Sarkozy « devenait pathétiquement incapable de dialogue dès lors qu’il était en désaccord »

Entretien publié dans le Journal du Dimanche du 15 septembre 2013.
Propos recueillis par Laurent Valdiguié.

Le philosophe et historien Marcel Gauchet livre pour le JDD son regard sur les présidents de la République depuis Mitterrand.

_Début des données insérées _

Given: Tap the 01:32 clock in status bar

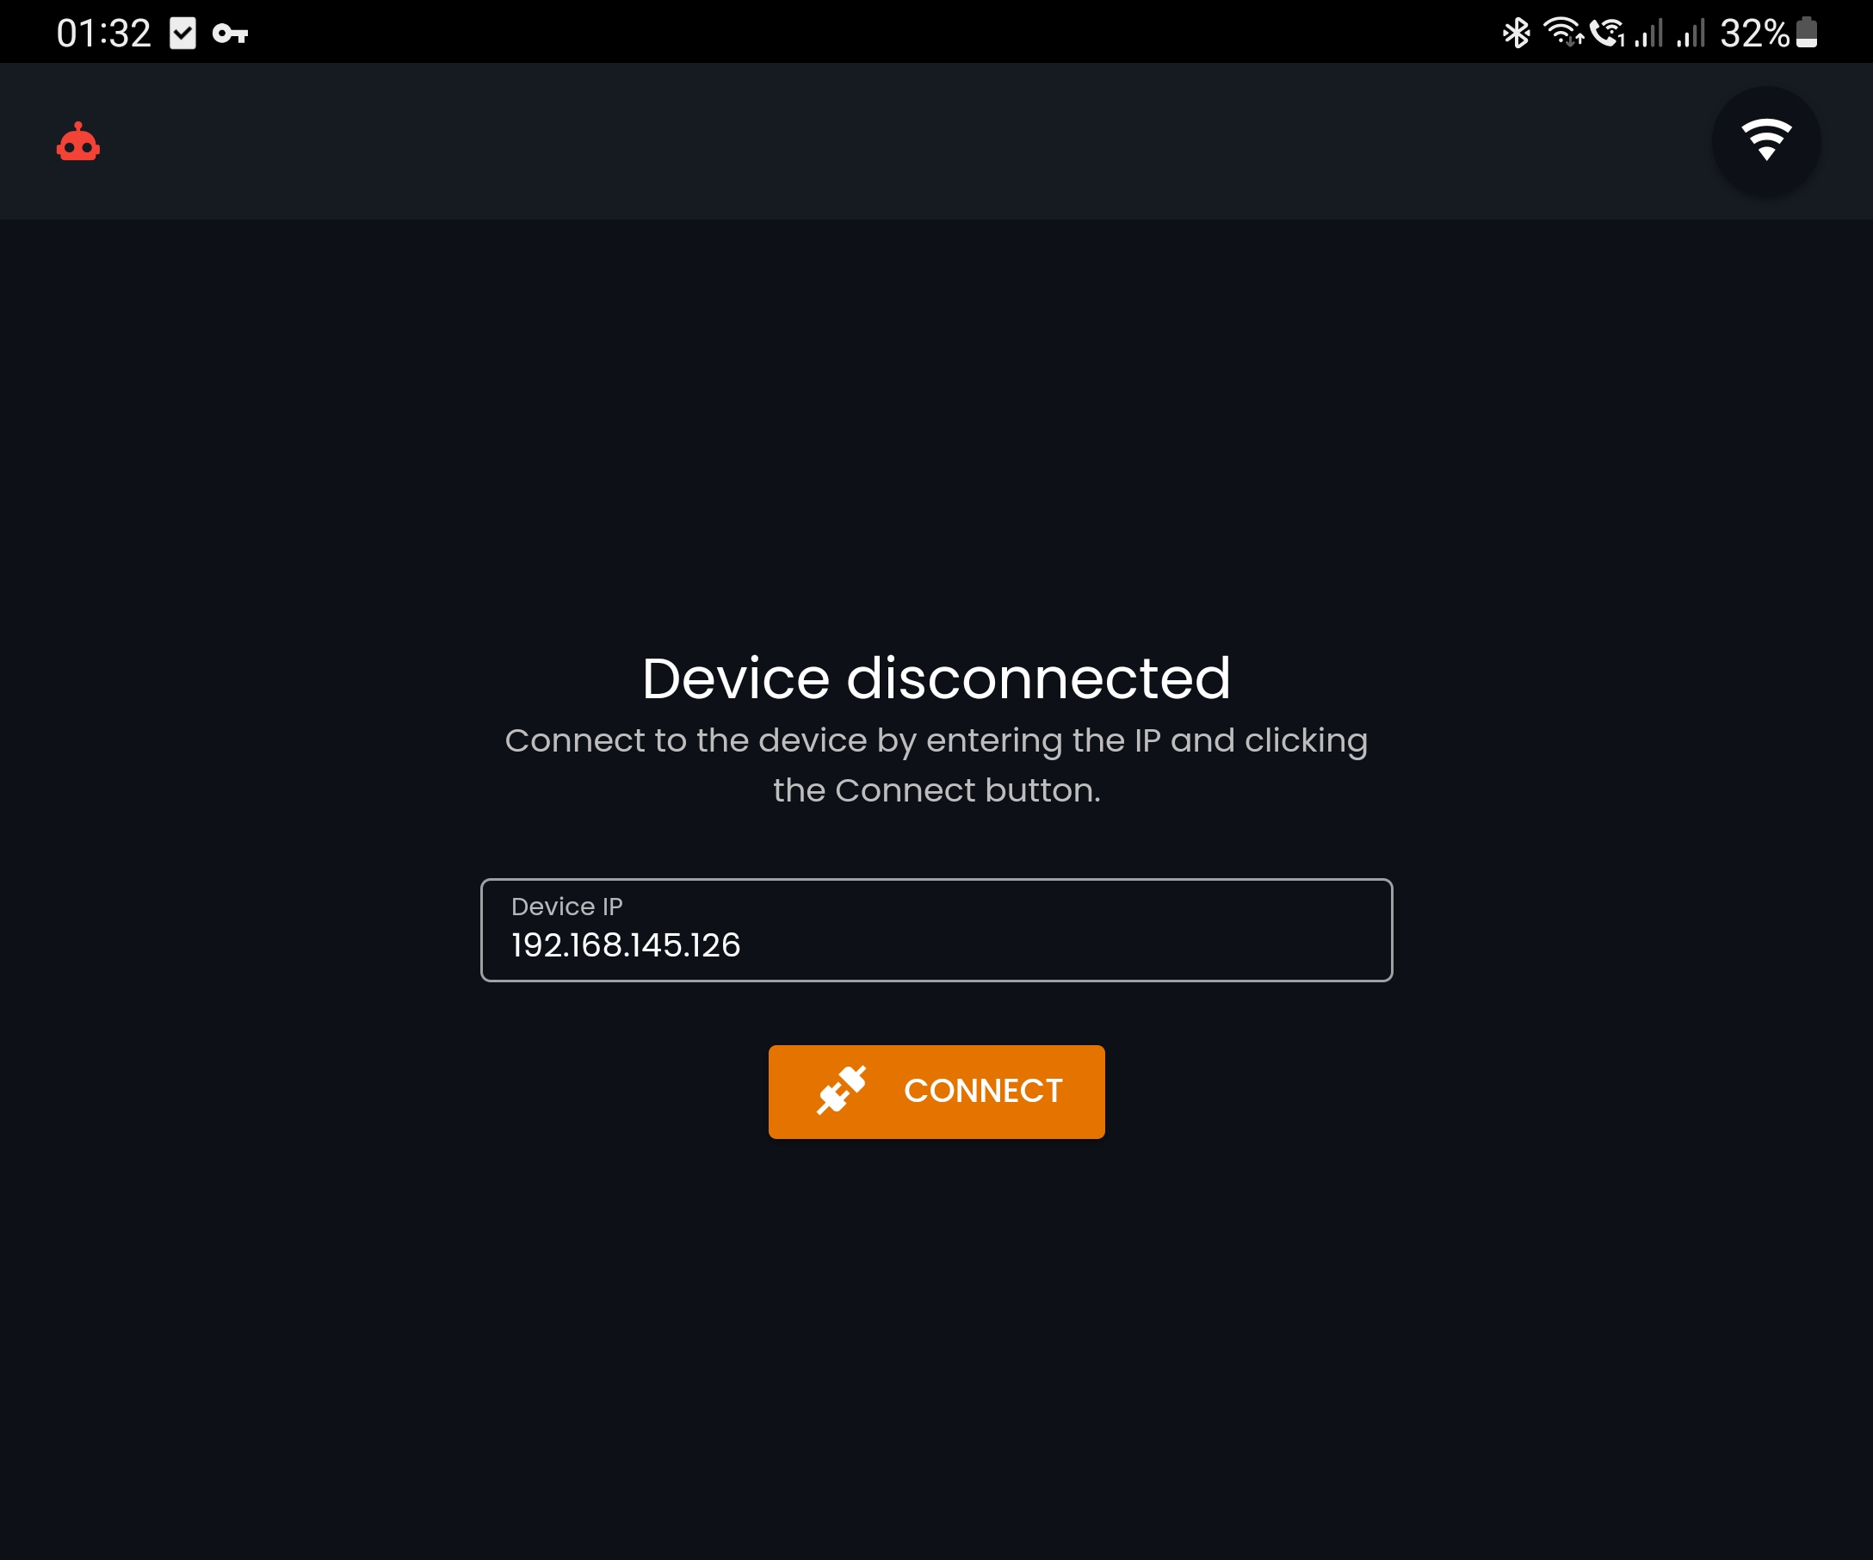Looking at the screenshot, I should pos(103,34).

Vous avez rencontré tous les présidents depuis Mitterrand. Comment voyez-vous François Hollande ?
Il est charmant, drôle. C’est un homme très intelligent, très lucide et c’est en même temps un politicien indéchiffrable. Il y a deux hommes chez lui entre lesquels je n’arrive pas à faire le joint. D’un côté le politicien pour qui, en gros, la politique consiste à s’arranger avec les problèmes, à limiter les dégâts… sans faire de miracle. Et puis il y a un François Hollande analyste, d’une grande acuité dans l’appréhension des situations. Je l’ai entendu tenir des propos sur l’Europe qui m’ont sidéré par leur justesse. Il y a deux Hollande. Un Hollande qui ferait un observateur remarquable et un Hollande opportuniste dans l’action, dont le jeu consiste à ne pas se démasquer, persuadé qu’on ne sort de l’ambiguïté qu’à son détriment!

Mitterrand ?
Le Mitterrand du second septennat, après 1988, donnait l’impression d’être à côté de la plaque. Il était très habile bien sûr, très au fait des choses, mais il lisait les événements avec une grille d’une autre époque. L’âge et la fatigue y étaient pour quelque chose.

Chirac ?
Il était indifférent aux problèmes de fond. Cela ne l’intéressait pas. Il faisait de la politique, c’est tout. C’était un pragmatique intégral. Pour lui, visiblement, chercher à comprendre, c’était perdre son temps.

Sarkozy ?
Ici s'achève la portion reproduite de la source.